Safety and security for code executing agents — Fouad Matin, OpenAI (Codex, Agent Robustness)

Introduction and Context 00:03

  • Fouad Matin introduces himself as a member of OpenAI's security team with a background in running a security startup.
  • He works on agent robustness and control, focusing on safety measures for code-executing AI agents.
  • Recently worked on Codeex and Codeex CLI, OpenAI's open source library for running code-executing agents locally.

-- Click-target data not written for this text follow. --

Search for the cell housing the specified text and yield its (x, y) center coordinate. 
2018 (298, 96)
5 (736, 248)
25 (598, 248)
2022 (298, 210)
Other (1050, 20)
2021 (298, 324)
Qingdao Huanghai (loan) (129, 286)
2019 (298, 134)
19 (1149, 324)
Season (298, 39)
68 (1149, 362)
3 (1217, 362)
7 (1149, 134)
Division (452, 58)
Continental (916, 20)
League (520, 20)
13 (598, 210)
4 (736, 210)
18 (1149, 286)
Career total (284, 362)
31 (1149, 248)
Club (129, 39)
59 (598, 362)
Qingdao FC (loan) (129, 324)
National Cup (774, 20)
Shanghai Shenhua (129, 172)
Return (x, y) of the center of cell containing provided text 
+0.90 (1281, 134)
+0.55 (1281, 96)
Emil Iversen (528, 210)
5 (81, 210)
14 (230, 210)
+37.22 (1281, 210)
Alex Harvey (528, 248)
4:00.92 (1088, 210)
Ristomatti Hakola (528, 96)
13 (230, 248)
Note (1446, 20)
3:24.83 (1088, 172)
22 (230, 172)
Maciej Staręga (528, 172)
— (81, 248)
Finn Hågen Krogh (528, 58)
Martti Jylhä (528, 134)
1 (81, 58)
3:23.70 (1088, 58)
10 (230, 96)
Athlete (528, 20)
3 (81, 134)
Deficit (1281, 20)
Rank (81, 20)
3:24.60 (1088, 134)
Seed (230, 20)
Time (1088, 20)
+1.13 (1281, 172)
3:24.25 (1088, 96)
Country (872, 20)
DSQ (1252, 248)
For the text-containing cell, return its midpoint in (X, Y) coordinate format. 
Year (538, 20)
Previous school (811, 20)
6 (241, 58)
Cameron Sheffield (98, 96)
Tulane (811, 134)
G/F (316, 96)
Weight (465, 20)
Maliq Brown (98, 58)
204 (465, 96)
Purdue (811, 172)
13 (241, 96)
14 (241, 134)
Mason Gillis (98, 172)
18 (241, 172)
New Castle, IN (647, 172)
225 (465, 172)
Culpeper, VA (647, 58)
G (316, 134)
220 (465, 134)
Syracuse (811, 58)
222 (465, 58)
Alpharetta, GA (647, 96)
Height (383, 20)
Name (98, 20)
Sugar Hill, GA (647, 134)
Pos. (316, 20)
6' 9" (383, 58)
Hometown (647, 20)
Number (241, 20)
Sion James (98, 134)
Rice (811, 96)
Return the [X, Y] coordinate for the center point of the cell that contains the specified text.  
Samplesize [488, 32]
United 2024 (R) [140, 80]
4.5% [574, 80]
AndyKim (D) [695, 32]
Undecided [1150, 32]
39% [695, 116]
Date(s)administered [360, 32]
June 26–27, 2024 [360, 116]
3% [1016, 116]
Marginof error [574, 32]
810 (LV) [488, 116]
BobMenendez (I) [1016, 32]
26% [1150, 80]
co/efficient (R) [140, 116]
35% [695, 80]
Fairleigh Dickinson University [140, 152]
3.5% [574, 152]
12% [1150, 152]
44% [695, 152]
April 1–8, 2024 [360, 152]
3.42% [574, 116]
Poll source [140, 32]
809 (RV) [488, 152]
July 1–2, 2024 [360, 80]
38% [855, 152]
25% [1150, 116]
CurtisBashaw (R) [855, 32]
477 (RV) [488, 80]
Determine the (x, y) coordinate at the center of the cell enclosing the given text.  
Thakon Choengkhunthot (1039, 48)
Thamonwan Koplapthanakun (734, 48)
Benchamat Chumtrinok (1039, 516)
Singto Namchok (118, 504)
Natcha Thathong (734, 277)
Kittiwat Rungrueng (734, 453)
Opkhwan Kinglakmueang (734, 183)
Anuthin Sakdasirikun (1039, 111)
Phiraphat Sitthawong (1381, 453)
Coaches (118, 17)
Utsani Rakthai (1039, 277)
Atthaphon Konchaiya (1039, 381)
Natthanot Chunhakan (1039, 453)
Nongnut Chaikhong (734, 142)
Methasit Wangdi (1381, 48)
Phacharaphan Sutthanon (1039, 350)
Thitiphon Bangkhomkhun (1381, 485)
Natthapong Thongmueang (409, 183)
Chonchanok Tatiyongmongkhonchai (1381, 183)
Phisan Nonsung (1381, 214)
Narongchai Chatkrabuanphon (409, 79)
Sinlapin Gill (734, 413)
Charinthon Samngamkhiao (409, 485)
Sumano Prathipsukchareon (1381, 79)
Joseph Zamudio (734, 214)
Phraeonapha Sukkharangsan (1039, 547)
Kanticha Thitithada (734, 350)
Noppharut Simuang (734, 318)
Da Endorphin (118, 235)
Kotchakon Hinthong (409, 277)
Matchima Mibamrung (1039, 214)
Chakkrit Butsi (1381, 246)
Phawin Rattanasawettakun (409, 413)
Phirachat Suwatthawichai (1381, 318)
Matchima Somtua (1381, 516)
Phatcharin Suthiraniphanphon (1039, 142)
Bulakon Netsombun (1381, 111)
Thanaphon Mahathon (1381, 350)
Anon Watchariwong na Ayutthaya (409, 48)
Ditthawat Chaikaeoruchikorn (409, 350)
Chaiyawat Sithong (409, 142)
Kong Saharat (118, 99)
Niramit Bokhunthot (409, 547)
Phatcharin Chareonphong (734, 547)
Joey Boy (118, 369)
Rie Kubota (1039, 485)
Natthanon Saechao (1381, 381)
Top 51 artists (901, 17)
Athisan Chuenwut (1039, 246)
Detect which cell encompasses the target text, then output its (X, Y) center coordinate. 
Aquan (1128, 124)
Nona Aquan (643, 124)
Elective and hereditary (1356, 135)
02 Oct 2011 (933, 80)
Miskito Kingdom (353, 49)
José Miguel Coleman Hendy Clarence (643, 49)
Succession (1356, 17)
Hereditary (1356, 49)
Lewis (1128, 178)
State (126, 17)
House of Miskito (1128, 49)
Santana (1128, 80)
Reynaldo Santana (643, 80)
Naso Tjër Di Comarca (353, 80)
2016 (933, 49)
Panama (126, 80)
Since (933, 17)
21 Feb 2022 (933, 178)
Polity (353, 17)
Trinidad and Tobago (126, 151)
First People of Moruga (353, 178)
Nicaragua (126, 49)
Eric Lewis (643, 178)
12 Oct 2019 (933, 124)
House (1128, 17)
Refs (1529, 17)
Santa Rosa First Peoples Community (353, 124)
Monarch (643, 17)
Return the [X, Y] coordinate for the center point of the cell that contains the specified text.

The Rise of Code-Executing Agents 00:54

  • Major research labs are emphasizing usability and deployability, not just coding benchmarks for agents.
  • Current trend is enabling agents to both write and execute code to achieve objectives efficiently.
  • Modern models (like 03 and 04 mini) are more reliable and capable compared to year-old models.
  • Models’ abilities create new questions about what tasks should be permitted and the necessary guardrails.
  • Code execution is applicable beyond typical software engineering tasks, including multimodal reasoning (such as OCR and image cropping).

Architectures and Security Risks 02:34

  • Traditional models relied on complex logic loops and separate prompts for task determination and execution.
  • Newer approaches allow models to independently decide when and how to use tools and write/run code.
  • From a security perspective, these developments introduce concerns similar to remote code exploitation (RCE).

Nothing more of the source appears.